Once you are familiar with what you like and what makes your favourite presets interesting to you, you can guide yourself on your sound design journey.
Tips For Making Synth Presets
The idea of making your own patches doesn’t just warrant another article, it warrants an entire series of articles! Thankfully there is a wealth of knowledge on the internet, but here are some quick tips for beginners:
If you’re totally new, start small. Listen to just an oscillator and play with the settings and listen to how the sound changes. Then add a filter, try different types, move the cutoff frequency and resonance controls. A range of interesting sounds can be made with just an oscillator, a filter, and some modulation from an envelope or LFO. These sounds are sort of like what basic shapes are to graphic designers in that they are simple and easy to recognise.
Your synth will probably have an ‘Initial Patch’ preset. This is a patch where all settings are set to neutral positions, no effects or filtering are applied and only one oscillator is active, giving you an ideal starting point for your own sounds. You might also enjoy making your own ‘template’ patches for different sorts of sounds like bass and pads.
A modulation source is anything that will be used to affect (modulate) a parameter on the synth. The parameter it is affecting is called the destination. So if you are using an LFO to affect the pitch of Osc A, the LFO is the modulation source and the oscillator’s pitch is the destination.
Plan Your Moves
Think about how each parameter on a synth will affect the behaviour of other parameters. You could set control to one position that might also change how another control works. For example, if the resonance is too high on a filter it will totally ‘take over’ the sound and the settings on your oscillator will matter less and less.
This is guaranteed to lead to results that would be impossible otherwise. It’s also a great way to learn what a synth does and find some new features along the way. Plenty of memorable sounds come from experimentation and happy accidents.
Recycle your own sounds. Start a new patch by loading one you have already made and tweaking it until it is different, then save it as something new.

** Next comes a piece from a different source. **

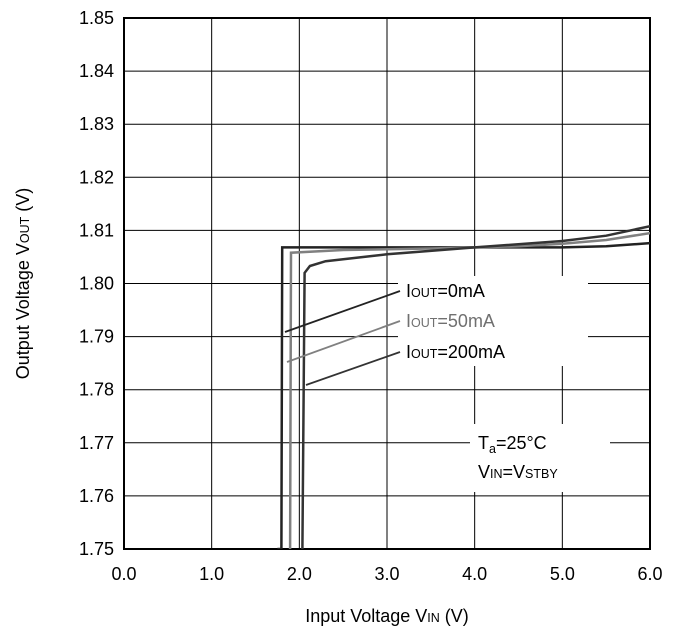  Describe the element at coordinates (518, 472) in the screenshot. I see `voltage-condition: VIN=VSTBY` at that location.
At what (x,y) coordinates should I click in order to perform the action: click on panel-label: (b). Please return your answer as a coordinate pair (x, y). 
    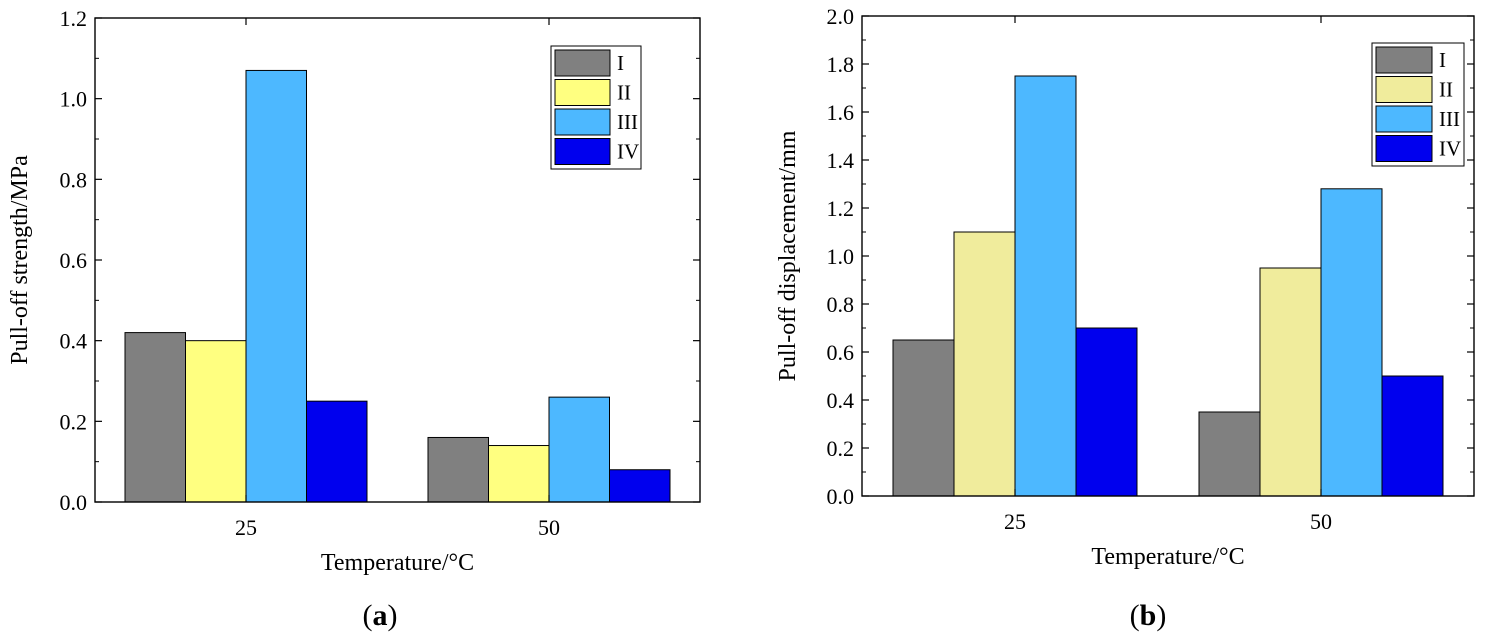
    Looking at the image, I should click on (1148, 616).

Presets are far more flexible than we tend to think. One particular sound can be played a variety of ways in a number of different contexts, shapeshifting between styles and genres.

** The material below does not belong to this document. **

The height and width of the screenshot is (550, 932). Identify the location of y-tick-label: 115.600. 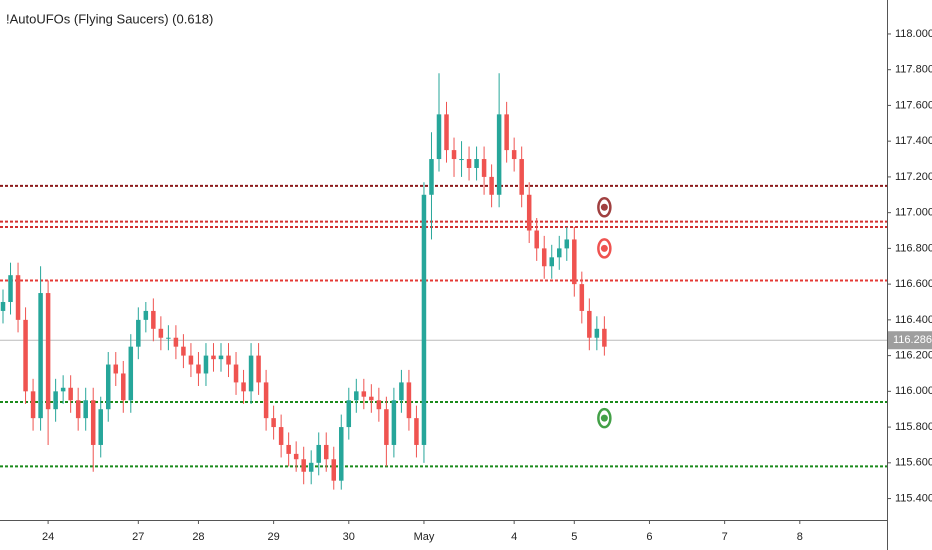
(914, 463).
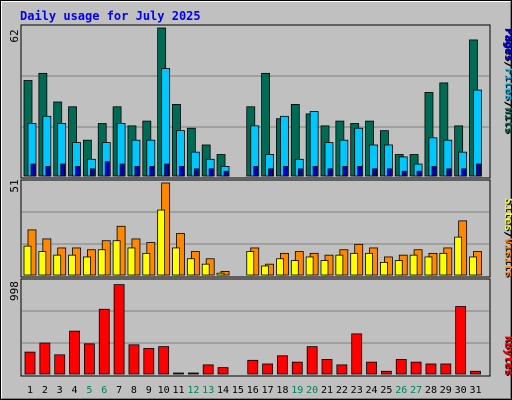 The height and width of the screenshot is (400, 512). I want to click on legend-item-hits: Hits, so click(507, 122).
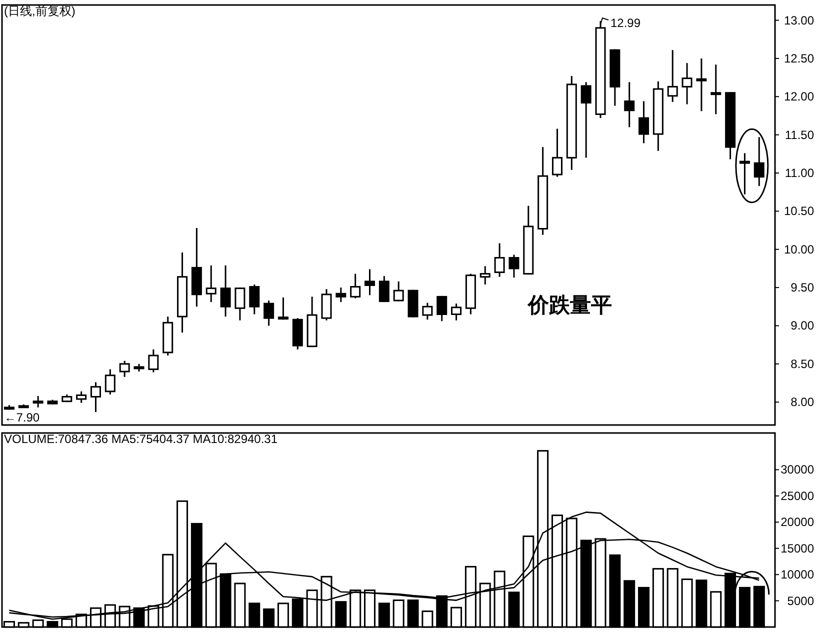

Just use your imagination and let your creativity guide you. Build familiarity with the sounds you like, learn why you like them, and learn when to use them intuitively.
Curate a range of interesting patches you can reach for in a flash when you need them. Let them teach you about how the synths you have work and what to expect when making your own patches.
These are all creatively valid endeavours even if you are engaging with sounds programmed by someone else.
The whole point is for you to stand on their shoulders and create something that belongs to you, nothing is stopping you from shouting out the sound designers in your credits anyway.
At the end of the day, making music counts more than anything else.